* **Exercise brief**
How many lines of the listing below hold the word "resolution"? Answer with the number alone.

* **Supplied material**

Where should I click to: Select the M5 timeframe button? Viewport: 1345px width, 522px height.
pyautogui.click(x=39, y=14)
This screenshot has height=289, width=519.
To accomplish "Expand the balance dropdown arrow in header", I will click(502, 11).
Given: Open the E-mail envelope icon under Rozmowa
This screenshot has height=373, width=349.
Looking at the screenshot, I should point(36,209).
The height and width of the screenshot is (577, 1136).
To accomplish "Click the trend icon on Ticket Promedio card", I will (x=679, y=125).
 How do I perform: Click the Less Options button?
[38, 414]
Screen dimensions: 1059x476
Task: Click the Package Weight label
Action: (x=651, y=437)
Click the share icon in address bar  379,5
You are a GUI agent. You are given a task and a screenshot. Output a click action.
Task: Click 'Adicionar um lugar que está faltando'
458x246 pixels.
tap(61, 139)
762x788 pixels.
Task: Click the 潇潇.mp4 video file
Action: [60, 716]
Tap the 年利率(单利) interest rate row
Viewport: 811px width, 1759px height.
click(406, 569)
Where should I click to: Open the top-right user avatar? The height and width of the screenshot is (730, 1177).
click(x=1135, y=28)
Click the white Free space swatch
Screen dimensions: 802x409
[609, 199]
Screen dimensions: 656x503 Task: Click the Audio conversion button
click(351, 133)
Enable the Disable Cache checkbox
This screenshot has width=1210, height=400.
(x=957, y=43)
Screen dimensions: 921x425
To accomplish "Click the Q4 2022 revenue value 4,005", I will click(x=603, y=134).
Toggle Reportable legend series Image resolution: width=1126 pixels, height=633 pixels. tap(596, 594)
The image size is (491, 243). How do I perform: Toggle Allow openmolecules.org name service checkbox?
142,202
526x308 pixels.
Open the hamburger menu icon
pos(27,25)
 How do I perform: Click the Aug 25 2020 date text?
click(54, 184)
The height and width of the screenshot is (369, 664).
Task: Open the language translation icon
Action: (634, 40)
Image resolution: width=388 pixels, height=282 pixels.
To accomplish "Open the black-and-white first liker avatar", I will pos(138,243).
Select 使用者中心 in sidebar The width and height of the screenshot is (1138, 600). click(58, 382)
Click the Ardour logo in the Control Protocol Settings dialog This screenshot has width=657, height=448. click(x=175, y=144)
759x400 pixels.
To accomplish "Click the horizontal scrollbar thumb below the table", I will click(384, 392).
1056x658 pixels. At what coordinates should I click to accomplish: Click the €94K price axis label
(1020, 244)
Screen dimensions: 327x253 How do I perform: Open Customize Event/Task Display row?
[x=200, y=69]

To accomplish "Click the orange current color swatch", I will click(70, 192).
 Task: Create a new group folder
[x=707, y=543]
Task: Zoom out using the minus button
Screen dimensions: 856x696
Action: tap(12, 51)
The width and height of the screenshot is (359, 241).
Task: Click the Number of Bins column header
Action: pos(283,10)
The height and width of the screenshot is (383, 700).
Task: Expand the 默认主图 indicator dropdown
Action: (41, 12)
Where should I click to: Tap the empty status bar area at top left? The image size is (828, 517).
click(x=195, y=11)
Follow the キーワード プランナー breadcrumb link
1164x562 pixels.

* **Solution**
2